**TRY IT**
In the entries that follow, find the line containing "Instruction: Open the Kroger bookmark" and the line containing "Open the old book magnifying glass image", then retype exactly the lines from the first through the second, pictures excluded.

**SOURCE INFORMATION**
Content starts
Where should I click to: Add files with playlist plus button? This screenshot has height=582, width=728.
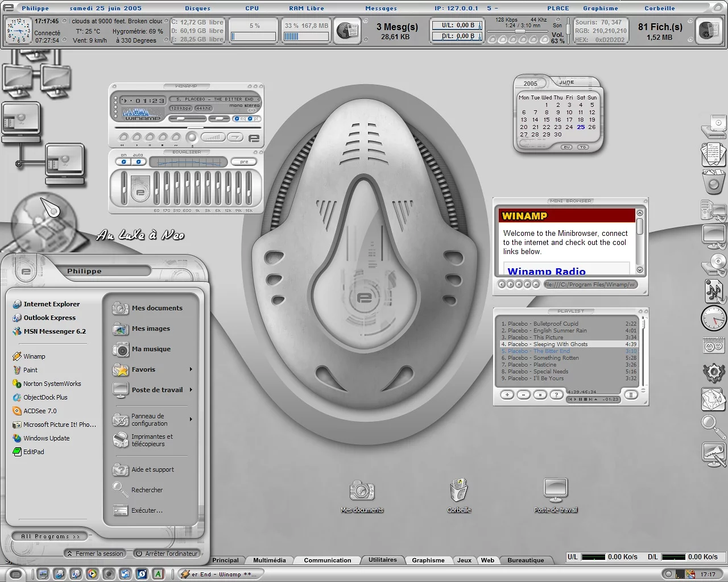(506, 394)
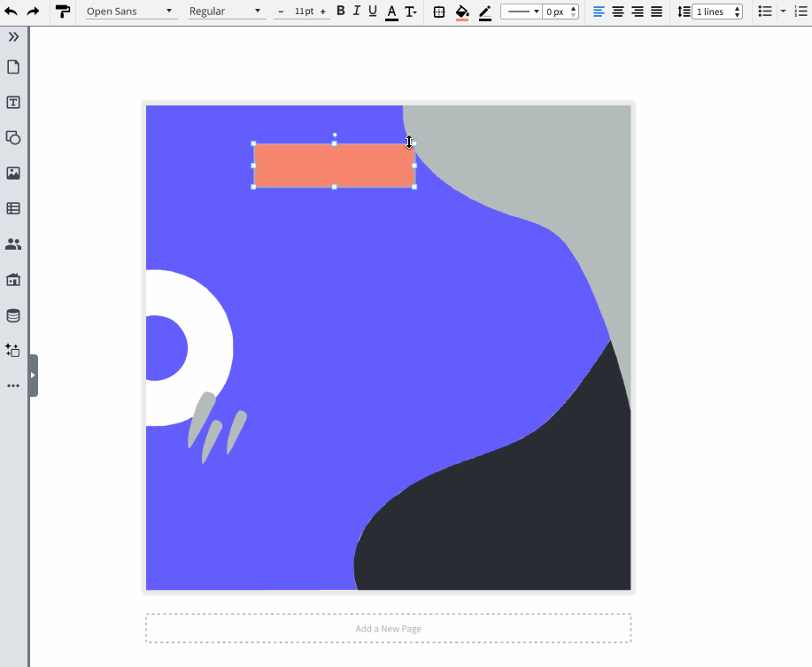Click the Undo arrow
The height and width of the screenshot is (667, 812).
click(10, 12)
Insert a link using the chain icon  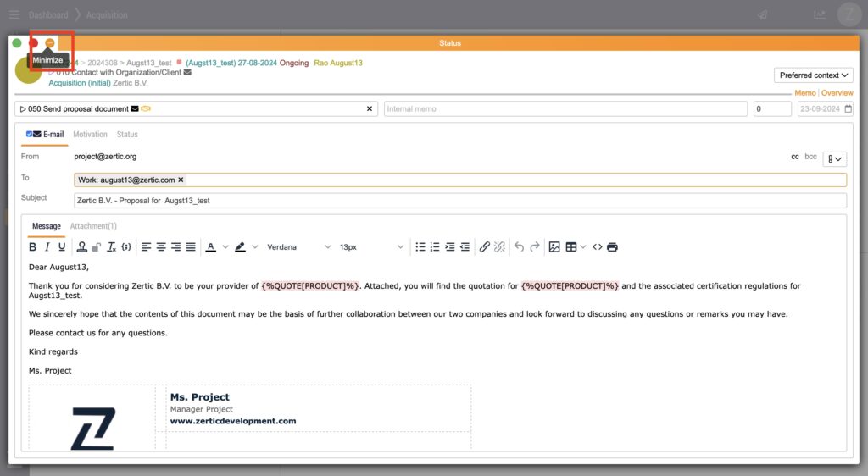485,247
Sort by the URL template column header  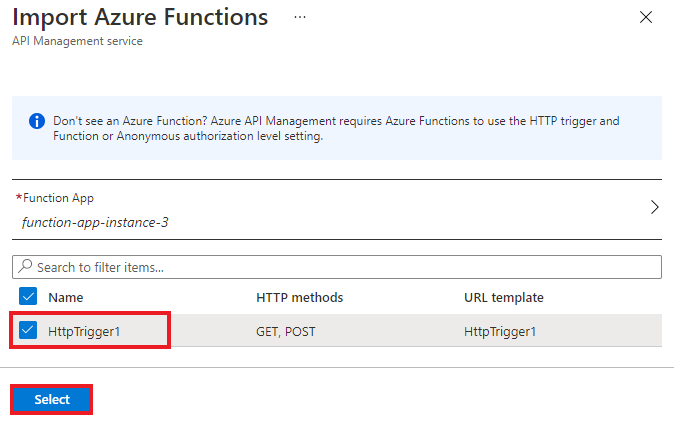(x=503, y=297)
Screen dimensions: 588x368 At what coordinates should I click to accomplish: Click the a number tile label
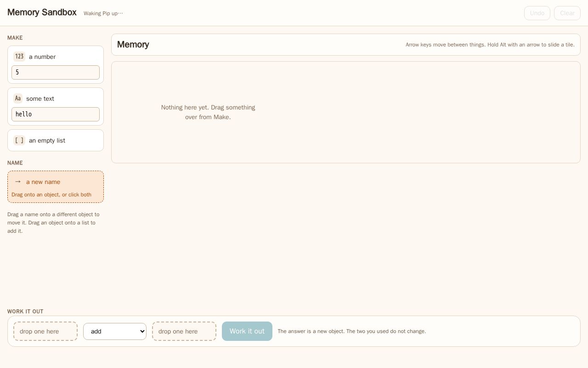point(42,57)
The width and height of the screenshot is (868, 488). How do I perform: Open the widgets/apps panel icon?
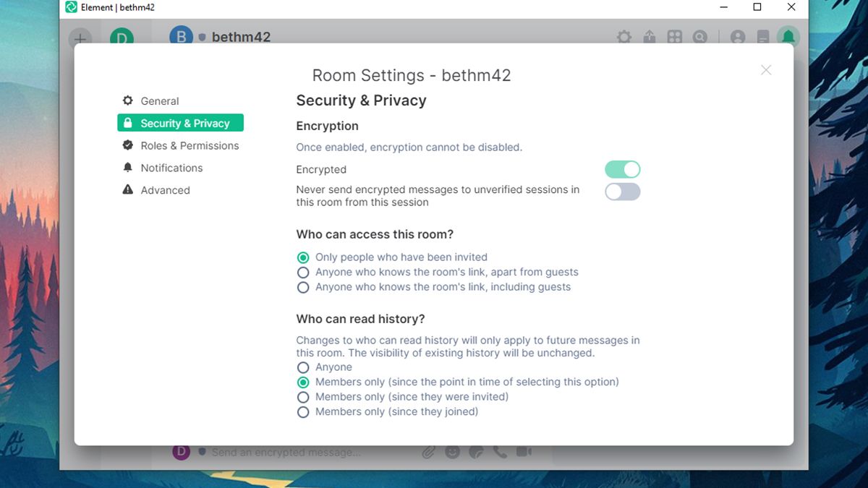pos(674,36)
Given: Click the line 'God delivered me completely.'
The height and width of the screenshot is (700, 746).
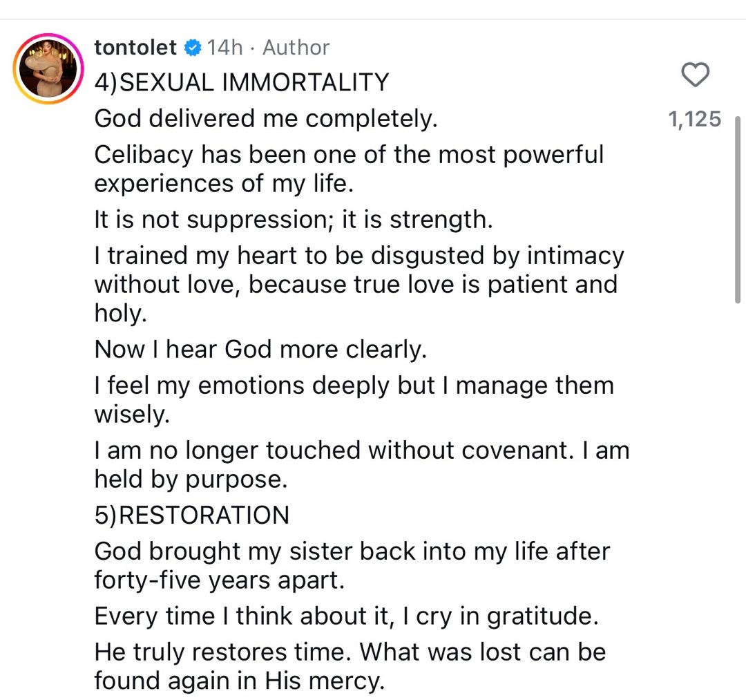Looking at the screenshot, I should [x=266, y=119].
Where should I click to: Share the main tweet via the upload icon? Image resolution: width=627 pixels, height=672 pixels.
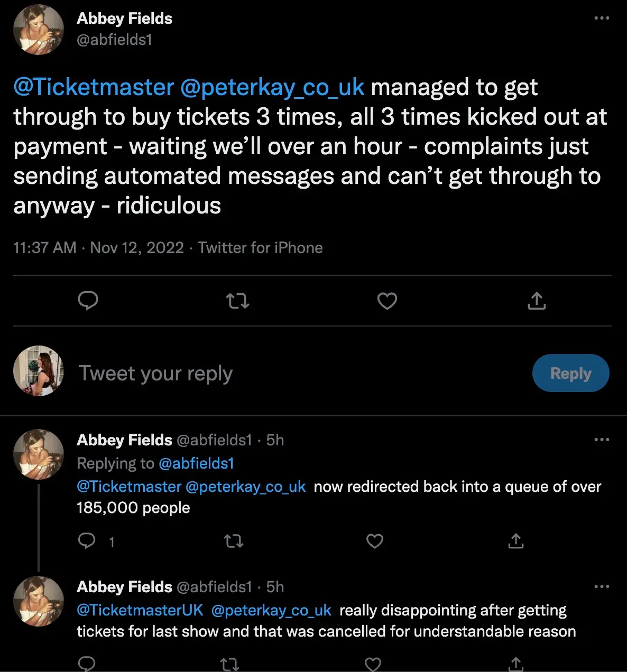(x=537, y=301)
Content ends
Content starts
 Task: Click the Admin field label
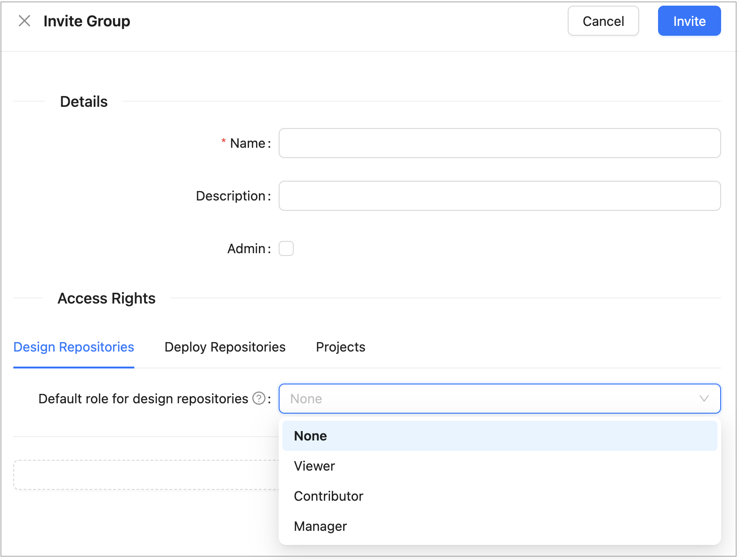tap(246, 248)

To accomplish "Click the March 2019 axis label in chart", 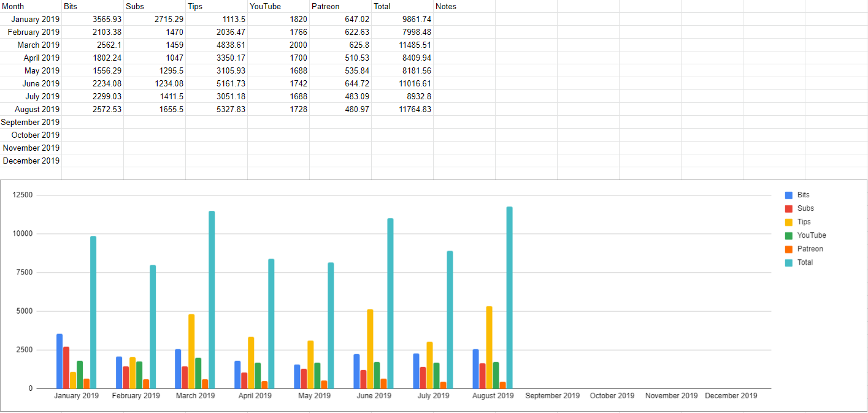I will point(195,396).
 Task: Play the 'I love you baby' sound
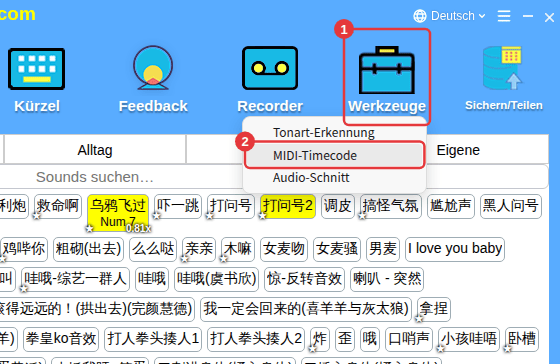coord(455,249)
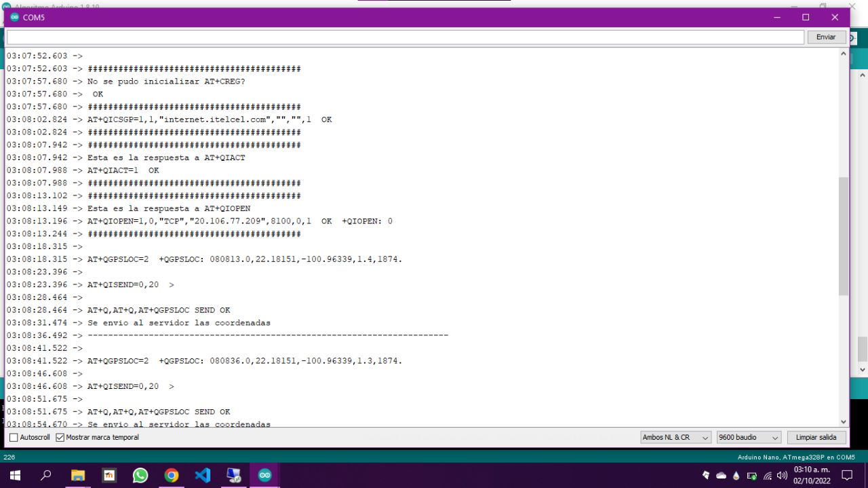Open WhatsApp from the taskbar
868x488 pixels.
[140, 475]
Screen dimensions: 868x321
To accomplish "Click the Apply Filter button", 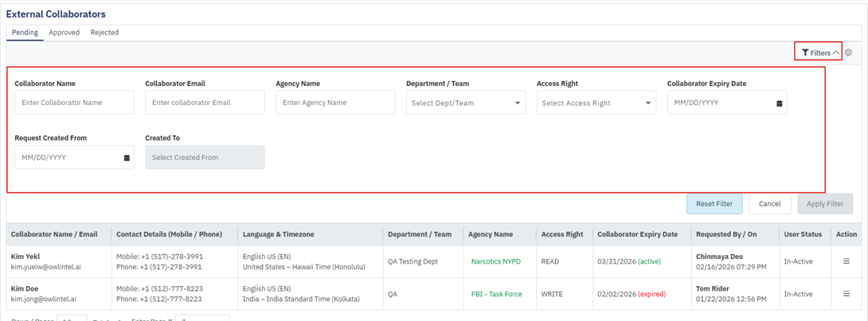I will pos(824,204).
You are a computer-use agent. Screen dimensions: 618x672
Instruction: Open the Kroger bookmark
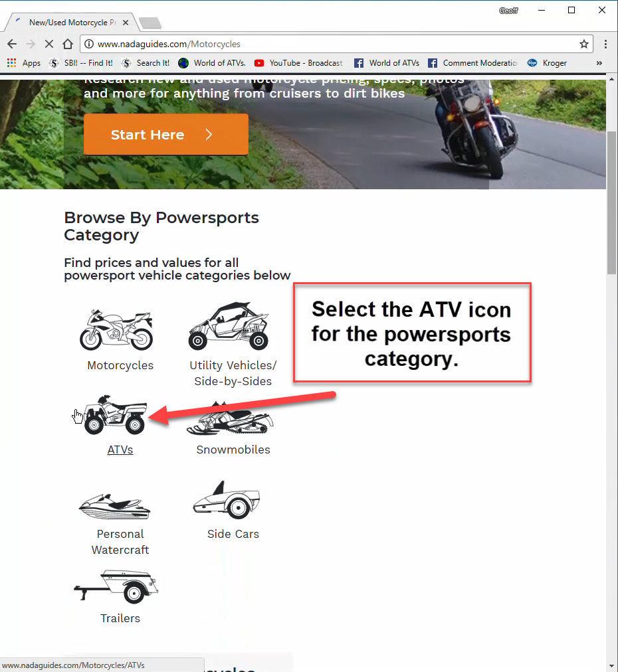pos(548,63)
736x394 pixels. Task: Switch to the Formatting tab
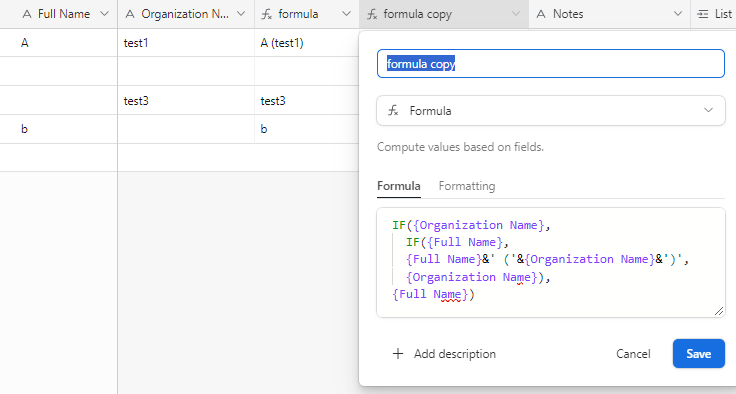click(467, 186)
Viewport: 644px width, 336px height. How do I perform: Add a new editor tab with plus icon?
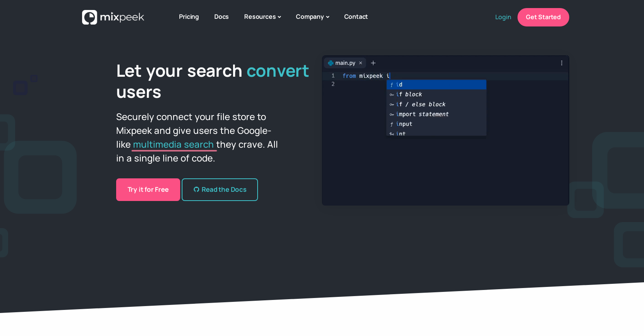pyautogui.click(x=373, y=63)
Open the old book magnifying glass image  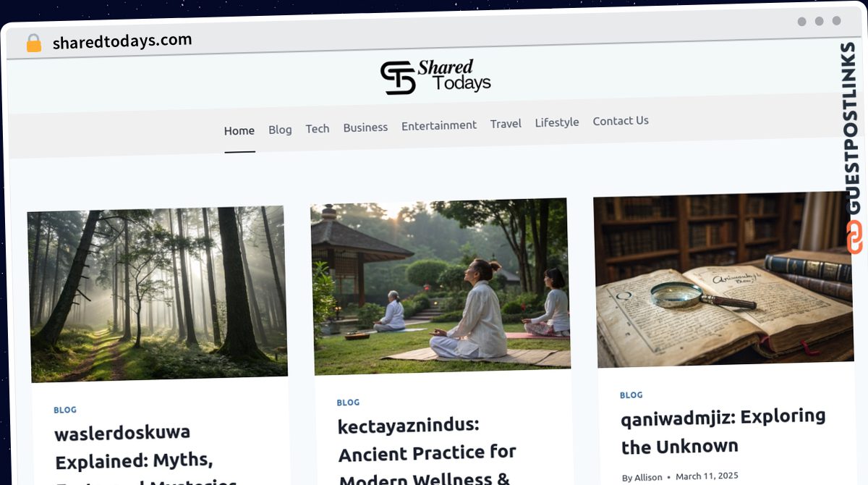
Content ends
**YOUR RESPONSE**
Instruction: Open the Kroger bookmark
pos(548,63)
736x394 pixels. Task: Switch to the Formatting tab
click(467, 186)
Viewport: 644px width, 336px height. How do I perform: Add a new editor tab with plus icon?
pyautogui.click(x=373, y=63)
Open the old book magnifying glass image  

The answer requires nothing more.